— begin Excerpt —

Opened 4 years ago

Closed 4 years ago

Last modified 4 years ago

#16337 closed bug (invalid)

Segment violation on x86_64 in bbitmap

Reported by: bbjimmy Owned by: nobody
Priority: normal Milestone: Unscheduled
Component: - General Version: R1/beta2
Keywords: Cc:
Blocked By: Blocking:
Platform: All

Description (last modified by diver)

load an image to a bitmap and check its size errors with a segment violation ... only on x86_64 haiku.

hrev54397 x86_64 using yab1.7.8 execute msize.yab results in a segment violation.

hrev54397 x86_gcc2 execute msize.yab and there is no segment violation.

Attachments (3)

msize.yab (752 bytes ) - added by bbjimmy 4 years ago.

— end Excerpt —
— begin Collected data —

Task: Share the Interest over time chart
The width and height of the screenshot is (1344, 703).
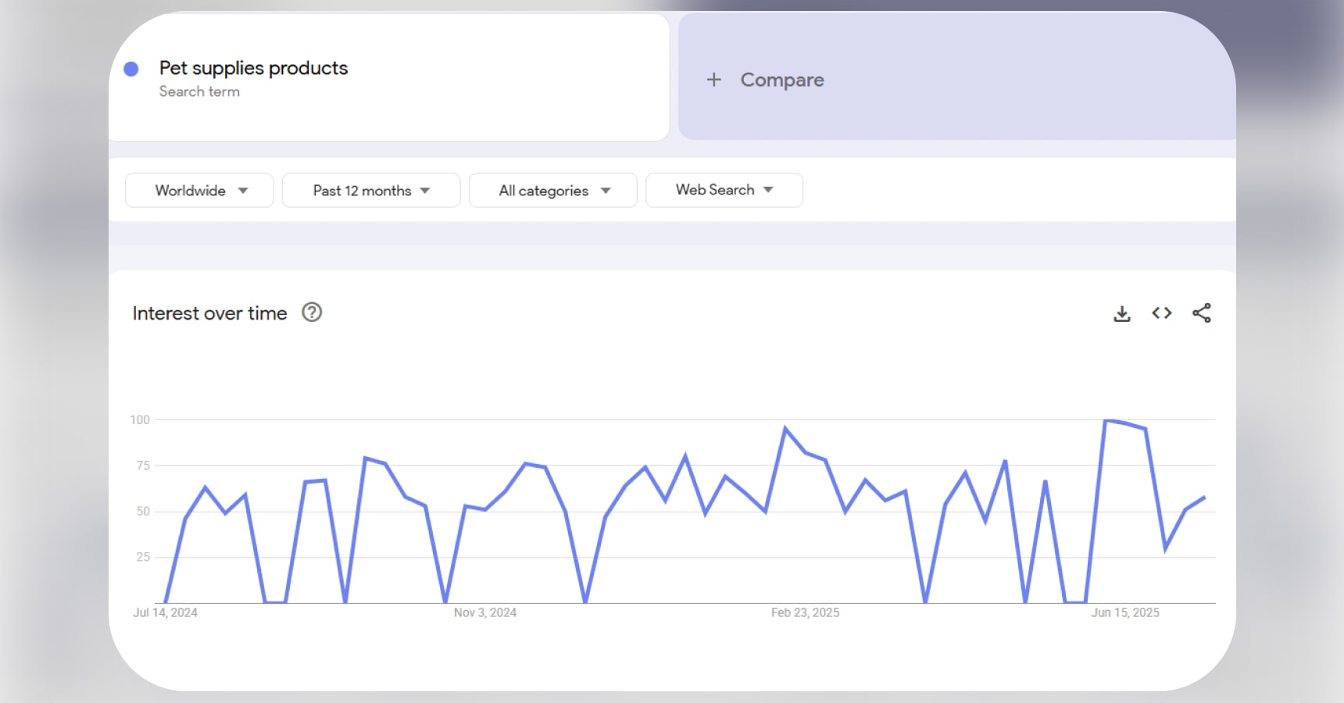Action: [1202, 312]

— end Collected data —

Written instruction: According to the bug ticket, on which build does executing msize.yab produce no segment violation? The material after the bug ticket stands apart from it.

Output of the task: hrev54397 x86_gcc2